-- Start --
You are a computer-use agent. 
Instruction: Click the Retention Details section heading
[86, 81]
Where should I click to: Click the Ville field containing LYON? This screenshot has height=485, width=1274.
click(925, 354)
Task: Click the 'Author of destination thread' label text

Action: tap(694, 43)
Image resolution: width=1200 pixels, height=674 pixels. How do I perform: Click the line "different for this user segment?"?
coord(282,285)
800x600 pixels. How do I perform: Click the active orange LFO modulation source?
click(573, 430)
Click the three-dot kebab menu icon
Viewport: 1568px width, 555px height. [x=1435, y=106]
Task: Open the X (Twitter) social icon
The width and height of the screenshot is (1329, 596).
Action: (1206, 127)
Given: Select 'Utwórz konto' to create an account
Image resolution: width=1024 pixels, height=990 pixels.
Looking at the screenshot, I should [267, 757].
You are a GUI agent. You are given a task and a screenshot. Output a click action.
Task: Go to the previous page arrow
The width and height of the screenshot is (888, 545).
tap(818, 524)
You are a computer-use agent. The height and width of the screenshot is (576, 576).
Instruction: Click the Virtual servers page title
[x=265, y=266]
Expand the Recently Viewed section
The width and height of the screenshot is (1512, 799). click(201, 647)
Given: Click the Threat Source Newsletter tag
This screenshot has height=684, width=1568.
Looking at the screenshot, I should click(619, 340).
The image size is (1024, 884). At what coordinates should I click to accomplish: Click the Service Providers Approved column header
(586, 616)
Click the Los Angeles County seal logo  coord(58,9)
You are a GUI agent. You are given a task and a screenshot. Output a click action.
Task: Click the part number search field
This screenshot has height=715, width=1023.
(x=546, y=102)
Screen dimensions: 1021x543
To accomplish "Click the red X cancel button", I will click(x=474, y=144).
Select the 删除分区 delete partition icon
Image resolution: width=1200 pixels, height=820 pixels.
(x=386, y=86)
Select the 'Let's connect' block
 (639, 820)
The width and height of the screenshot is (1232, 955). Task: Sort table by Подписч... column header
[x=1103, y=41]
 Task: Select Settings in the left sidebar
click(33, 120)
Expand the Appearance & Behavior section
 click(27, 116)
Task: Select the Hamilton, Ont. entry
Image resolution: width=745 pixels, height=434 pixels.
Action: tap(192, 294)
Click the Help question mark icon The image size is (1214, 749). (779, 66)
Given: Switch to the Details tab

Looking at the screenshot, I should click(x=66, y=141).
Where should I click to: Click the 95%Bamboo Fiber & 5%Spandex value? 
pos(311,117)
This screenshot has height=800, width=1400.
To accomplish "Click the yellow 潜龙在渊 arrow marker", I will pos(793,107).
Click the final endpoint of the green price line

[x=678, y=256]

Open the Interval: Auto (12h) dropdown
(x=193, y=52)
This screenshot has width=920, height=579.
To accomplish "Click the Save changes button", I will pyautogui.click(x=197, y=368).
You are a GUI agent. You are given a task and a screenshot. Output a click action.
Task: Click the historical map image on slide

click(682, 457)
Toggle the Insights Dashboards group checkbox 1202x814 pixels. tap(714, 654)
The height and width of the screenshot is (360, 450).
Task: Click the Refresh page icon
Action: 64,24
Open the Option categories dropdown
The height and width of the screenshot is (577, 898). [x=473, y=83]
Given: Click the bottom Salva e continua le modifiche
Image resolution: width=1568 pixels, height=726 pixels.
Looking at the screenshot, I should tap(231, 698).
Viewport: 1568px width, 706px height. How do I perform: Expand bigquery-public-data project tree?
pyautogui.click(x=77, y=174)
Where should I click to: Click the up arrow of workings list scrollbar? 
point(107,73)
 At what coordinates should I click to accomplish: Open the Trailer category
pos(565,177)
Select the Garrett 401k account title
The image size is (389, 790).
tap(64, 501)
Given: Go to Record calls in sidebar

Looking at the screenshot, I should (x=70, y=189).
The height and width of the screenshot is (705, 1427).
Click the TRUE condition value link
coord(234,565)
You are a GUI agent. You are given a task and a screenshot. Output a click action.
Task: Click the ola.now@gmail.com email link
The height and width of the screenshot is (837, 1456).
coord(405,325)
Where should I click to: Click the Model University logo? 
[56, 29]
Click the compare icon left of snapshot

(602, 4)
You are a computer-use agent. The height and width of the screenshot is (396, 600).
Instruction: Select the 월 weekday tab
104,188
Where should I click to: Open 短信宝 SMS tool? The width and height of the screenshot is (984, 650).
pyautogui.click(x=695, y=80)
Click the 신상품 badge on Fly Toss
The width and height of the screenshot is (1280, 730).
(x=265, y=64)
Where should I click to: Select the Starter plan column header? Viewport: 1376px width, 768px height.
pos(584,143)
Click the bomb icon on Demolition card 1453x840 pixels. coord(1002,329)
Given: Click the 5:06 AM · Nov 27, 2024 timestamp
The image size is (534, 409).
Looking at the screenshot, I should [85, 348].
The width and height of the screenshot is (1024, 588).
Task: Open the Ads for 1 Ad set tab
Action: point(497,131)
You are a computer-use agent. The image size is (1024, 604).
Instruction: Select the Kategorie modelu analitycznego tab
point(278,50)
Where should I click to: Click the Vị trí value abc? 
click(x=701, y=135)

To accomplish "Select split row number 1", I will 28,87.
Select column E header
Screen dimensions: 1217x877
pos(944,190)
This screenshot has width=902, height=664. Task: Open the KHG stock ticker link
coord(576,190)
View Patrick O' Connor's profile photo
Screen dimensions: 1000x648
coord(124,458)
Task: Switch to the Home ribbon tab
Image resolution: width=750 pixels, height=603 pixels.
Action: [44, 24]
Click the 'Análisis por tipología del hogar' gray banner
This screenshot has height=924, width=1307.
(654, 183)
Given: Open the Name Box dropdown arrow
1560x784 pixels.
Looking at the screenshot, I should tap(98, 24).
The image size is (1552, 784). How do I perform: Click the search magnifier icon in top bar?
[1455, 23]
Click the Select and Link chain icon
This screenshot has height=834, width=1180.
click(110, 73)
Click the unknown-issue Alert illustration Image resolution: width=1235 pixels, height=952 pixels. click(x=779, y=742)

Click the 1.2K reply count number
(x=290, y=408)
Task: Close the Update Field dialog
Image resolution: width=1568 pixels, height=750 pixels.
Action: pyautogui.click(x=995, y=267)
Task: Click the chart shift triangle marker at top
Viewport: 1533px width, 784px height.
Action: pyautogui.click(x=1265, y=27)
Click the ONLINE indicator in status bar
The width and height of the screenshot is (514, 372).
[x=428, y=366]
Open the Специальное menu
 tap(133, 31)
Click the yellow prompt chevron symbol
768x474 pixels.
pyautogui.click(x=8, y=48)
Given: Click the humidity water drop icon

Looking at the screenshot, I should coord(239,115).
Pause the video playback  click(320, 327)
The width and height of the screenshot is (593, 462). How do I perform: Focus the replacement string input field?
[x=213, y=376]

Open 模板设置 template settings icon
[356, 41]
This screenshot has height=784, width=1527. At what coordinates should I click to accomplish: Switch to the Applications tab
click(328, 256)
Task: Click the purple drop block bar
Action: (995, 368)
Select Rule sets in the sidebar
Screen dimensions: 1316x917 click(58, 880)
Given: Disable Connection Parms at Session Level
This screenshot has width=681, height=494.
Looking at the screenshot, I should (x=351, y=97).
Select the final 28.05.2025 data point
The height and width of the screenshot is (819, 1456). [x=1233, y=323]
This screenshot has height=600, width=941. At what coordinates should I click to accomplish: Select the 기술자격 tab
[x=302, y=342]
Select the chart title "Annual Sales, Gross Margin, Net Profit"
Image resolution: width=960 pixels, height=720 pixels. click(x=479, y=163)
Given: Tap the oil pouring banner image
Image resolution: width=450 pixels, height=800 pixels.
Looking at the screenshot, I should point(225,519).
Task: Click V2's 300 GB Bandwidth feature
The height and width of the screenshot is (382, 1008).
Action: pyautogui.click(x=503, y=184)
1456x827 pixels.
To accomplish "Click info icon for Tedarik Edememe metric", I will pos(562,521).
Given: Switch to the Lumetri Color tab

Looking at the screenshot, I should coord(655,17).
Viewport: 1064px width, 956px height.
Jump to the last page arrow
-- End --
Task brief:
Reproduce the entries from the very first line through the line containing "The width and height of the screenshot is (1512, 799).", inclusive, with "kebab" swapped for "overflow" and everything else unchanged.

Answer to the task:
You are a computer-use agent. 
Instruction: Click the Retention Details section heading
[86, 81]
Where should I click to: Click the Ville field containing LYON? This screenshot has height=485, width=1274.
click(925, 354)
Task: Click the 'Author of destination thread' label text

Action: tap(694, 43)
Image resolution: width=1200 pixels, height=674 pixels. How do I perform: Click the line "different for this user segment?"?
coord(282,285)
800x600 pixels. How do I perform: Click the active orange LFO modulation source?
click(573, 430)
Click the three-dot overflow menu icon
Viewport: 1568px width, 555px height. [x=1435, y=106]
Task: Open the X (Twitter) social icon
The width and height of the screenshot is (1329, 596).
Action: (1206, 127)
Given: Select 'Utwórz konto' to create an account
Image resolution: width=1024 pixels, height=990 pixels.
Looking at the screenshot, I should [267, 757].
You are a GUI agent. You are given a task and a screenshot. Output a click action.
Task: Go to the previous page arrow
The width and height of the screenshot is (888, 545).
tap(818, 524)
You are a computer-use agent. The height and width of the screenshot is (576, 576).
Instruction: Click the Virtual servers page title
[x=265, y=266]
Expand the Recently Viewed section
The width and height of the screenshot is (1512, 799). click(201, 647)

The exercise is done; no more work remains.